What the exercise asks:
Set down, exactly as written, every line from the top of the records below to the line containing "[Permanent Link to A Sneak", both ends included, and no others.

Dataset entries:
== Segment start ==

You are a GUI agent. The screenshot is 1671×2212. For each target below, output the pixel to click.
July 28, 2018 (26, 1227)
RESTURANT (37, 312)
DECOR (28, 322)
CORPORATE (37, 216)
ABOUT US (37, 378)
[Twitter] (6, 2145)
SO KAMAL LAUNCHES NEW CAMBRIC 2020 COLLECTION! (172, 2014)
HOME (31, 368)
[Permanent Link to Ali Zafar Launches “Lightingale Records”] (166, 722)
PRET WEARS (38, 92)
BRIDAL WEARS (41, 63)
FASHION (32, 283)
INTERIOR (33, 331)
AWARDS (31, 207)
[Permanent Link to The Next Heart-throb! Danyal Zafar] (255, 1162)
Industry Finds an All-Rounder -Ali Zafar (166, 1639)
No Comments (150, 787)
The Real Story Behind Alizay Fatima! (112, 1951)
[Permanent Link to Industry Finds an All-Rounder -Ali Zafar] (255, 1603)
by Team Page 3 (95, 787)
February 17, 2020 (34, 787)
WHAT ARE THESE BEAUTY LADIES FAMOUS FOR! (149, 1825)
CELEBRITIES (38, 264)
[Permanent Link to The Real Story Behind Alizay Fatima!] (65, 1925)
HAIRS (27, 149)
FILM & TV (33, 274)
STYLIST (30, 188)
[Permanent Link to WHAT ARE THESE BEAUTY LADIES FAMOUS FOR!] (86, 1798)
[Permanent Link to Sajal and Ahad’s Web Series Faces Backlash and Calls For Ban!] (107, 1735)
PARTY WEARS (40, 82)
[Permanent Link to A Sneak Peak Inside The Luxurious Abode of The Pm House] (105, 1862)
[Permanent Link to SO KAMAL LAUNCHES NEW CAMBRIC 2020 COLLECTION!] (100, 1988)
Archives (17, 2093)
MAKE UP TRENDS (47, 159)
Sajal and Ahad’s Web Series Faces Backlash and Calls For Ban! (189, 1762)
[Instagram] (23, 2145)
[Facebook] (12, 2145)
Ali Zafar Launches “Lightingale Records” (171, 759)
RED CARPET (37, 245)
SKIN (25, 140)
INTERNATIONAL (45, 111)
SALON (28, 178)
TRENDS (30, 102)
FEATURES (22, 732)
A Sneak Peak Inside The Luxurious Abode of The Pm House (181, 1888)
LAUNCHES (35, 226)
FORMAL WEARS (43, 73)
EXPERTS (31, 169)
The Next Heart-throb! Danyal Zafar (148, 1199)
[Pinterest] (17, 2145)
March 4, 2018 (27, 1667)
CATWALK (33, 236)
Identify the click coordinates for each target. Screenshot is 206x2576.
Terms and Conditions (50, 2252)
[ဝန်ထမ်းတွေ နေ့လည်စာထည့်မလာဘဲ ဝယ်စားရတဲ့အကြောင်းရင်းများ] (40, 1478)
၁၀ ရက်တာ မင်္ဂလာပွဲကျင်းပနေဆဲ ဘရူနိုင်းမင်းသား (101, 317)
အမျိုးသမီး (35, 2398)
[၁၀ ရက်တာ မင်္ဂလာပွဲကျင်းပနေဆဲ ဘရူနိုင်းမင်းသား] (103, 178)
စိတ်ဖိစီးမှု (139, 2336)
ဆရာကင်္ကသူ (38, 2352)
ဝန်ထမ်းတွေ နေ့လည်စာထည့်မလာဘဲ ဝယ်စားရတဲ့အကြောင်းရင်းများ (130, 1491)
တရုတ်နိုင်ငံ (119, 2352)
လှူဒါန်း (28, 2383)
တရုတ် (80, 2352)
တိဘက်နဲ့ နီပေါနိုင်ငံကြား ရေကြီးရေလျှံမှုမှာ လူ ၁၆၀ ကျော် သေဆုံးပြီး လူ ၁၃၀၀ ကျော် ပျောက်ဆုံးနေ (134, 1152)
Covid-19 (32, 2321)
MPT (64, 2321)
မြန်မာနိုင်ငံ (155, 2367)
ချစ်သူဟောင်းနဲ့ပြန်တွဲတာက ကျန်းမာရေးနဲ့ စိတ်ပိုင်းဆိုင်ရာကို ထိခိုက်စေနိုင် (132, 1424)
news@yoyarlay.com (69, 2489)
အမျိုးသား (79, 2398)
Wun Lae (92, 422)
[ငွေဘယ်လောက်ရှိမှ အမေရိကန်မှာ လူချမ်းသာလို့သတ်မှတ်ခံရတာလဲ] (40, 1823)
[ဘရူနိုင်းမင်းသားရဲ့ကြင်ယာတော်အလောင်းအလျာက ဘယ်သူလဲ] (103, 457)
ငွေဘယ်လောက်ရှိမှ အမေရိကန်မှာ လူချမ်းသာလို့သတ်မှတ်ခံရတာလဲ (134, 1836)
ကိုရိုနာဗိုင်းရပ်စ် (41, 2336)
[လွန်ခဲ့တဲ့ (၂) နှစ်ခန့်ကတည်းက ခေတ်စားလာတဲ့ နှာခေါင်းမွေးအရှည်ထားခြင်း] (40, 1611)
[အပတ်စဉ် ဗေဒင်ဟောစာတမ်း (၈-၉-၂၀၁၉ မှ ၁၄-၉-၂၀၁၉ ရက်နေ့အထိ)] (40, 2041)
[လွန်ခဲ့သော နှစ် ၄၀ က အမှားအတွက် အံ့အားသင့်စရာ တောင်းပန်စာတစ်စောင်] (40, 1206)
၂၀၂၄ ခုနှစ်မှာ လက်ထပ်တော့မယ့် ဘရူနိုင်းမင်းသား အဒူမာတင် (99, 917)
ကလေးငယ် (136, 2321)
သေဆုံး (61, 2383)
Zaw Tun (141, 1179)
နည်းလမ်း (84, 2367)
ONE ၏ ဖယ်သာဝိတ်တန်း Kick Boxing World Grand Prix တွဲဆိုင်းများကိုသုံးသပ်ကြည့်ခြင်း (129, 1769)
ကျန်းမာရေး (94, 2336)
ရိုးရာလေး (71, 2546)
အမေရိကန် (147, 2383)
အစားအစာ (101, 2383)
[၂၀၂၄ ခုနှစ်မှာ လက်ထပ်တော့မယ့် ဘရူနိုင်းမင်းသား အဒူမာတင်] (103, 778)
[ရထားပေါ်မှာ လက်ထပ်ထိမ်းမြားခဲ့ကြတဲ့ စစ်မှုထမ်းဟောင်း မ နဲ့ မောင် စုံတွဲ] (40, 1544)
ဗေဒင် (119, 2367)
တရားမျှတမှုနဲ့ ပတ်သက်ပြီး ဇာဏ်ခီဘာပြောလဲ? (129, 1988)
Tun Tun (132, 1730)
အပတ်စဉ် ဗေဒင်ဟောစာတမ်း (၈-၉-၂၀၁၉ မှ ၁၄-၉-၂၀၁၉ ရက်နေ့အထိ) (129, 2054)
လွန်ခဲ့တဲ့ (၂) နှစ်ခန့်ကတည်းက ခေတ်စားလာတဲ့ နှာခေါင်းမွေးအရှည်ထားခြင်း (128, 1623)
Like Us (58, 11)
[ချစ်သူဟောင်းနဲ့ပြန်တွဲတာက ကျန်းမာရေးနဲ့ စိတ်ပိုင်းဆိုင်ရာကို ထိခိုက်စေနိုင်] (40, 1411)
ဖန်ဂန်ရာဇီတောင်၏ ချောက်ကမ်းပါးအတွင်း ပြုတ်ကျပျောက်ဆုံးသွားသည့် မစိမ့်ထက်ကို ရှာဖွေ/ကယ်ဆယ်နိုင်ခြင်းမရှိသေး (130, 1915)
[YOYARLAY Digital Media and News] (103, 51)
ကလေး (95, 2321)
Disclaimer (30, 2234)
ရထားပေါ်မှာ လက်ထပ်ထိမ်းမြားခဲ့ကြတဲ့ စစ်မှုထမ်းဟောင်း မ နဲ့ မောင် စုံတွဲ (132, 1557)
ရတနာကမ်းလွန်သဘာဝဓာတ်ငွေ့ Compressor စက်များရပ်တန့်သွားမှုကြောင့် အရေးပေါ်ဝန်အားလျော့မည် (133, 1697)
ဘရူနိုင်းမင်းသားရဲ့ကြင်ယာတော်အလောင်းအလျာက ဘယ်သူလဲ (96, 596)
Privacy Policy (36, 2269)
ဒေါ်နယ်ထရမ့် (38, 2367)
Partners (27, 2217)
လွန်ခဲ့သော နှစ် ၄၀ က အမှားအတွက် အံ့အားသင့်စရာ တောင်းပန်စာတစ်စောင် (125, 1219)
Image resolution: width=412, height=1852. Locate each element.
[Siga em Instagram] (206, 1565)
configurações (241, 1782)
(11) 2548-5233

== Segment end ==

The completed task:
You are a GUI agent. The screenshot is 1671×2212. For each target below, output the pixel to click.
July 28, 2018 (26, 1227)
RESTURANT (37, 312)
DECOR (28, 322)
CORPORATE (37, 216)
ABOUT US (37, 378)
[Twitter] (6, 2145)
SO KAMAL LAUNCHES NEW CAMBRIC 2020 COLLECTION! (172, 2014)
HOME (31, 368)
[Permanent Link to Ali Zafar Launches “Lightingale Records”] (166, 722)
PRET WEARS (38, 92)
BRIDAL WEARS (41, 63)
FASHION (32, 283)
INTERIOR (33, 331)
AWARDS (31, 207)
[Permanent Link to The Next Heart-throb! Danyal Zafar] (255, 1162)
Industry Finds an All-Rounder -Ali Zafar (166, 1639)
No Comments (150, 787)
The Real Story Behind Alizay Fatima! (112, 1951)
[Permanent Link to Industry Finds an All-Rounder -Ali Zafar] (255, 1603)
by Team Page 3 (95, 787)
February 17, 2020 (34, 787)
WHAT ARE THESE BEAUTY LADIES FAMOUS FOR! (149, 1825)
CELEBRITIES (38, 264)
[Permanent Link to The Real Story Behind Alizay Fatima!] (65, 1925)
HAIRS (27, 149)
FILM & TV (33, 274)
STYLIST (30, 188)
[Permanent Link to WHAT ARE THESE BEAUTY LADIES FAMOUS FOR!] (86, 1798)
[Permanent Link to Sajal and Ahad’s Web Series Faces Backlash and Calls For Ban!] (107, 1735)
PARTY WEARS (40, 82)
[Permanent Link to A Sneak Peak Inside The Luxurious Abode of The Pm House] (105, 1862)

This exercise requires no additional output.